Repeat the data word for word, starting at the beginning and ending with the line that contains "click(x=236, y=203)".
── EXTRACTED DATA ──
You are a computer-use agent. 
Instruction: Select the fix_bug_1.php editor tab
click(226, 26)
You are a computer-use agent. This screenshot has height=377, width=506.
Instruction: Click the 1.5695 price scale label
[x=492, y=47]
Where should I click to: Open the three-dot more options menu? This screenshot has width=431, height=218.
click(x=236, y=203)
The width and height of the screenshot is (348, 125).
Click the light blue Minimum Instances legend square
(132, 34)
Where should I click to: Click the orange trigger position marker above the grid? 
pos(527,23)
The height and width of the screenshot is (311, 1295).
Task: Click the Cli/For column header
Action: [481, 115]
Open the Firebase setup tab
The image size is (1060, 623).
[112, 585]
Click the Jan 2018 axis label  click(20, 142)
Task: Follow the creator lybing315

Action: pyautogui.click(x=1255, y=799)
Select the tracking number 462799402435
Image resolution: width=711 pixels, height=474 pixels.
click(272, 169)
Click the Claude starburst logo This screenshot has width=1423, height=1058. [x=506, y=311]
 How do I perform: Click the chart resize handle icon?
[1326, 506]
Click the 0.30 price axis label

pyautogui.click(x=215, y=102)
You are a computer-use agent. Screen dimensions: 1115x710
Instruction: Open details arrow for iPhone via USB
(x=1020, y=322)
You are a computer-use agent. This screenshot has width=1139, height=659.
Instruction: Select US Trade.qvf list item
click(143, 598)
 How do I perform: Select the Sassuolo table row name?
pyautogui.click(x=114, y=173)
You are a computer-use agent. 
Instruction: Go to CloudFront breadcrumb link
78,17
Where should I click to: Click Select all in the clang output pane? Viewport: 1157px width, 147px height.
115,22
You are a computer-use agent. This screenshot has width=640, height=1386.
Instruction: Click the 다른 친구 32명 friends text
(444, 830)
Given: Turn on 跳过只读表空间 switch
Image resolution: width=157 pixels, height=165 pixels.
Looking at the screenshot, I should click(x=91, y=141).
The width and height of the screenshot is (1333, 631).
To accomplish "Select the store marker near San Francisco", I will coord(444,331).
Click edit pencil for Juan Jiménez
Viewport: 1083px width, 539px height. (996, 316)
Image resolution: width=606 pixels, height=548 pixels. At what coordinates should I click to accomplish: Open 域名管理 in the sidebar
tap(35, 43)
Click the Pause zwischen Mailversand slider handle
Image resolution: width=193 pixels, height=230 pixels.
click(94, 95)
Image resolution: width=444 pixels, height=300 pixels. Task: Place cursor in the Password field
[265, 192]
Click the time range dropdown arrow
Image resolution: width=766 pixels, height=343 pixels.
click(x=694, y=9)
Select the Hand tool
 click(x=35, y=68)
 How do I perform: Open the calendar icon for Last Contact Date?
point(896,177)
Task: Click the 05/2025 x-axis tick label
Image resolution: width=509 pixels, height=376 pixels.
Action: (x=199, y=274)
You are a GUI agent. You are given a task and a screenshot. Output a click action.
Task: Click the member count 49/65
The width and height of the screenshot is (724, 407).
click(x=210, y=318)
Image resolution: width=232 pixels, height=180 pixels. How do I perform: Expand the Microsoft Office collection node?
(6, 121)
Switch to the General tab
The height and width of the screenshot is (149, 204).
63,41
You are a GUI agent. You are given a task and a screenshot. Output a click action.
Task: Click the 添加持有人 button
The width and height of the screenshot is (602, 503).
───
▸ COMPLETED TASK:
You are a computer-use agent. 
Instruction: Select the fix_bug_1.php editor tab
click(226, 26)
You are a computer-use agent. This screenshot has height=377, width=506.
Instruction: Click the 1.5695 price scale label
[x=492, y=47]
Where should I click to: Open the three-dot more options menu? This screenshot has width=431, height=218.
click(x=236, y=203)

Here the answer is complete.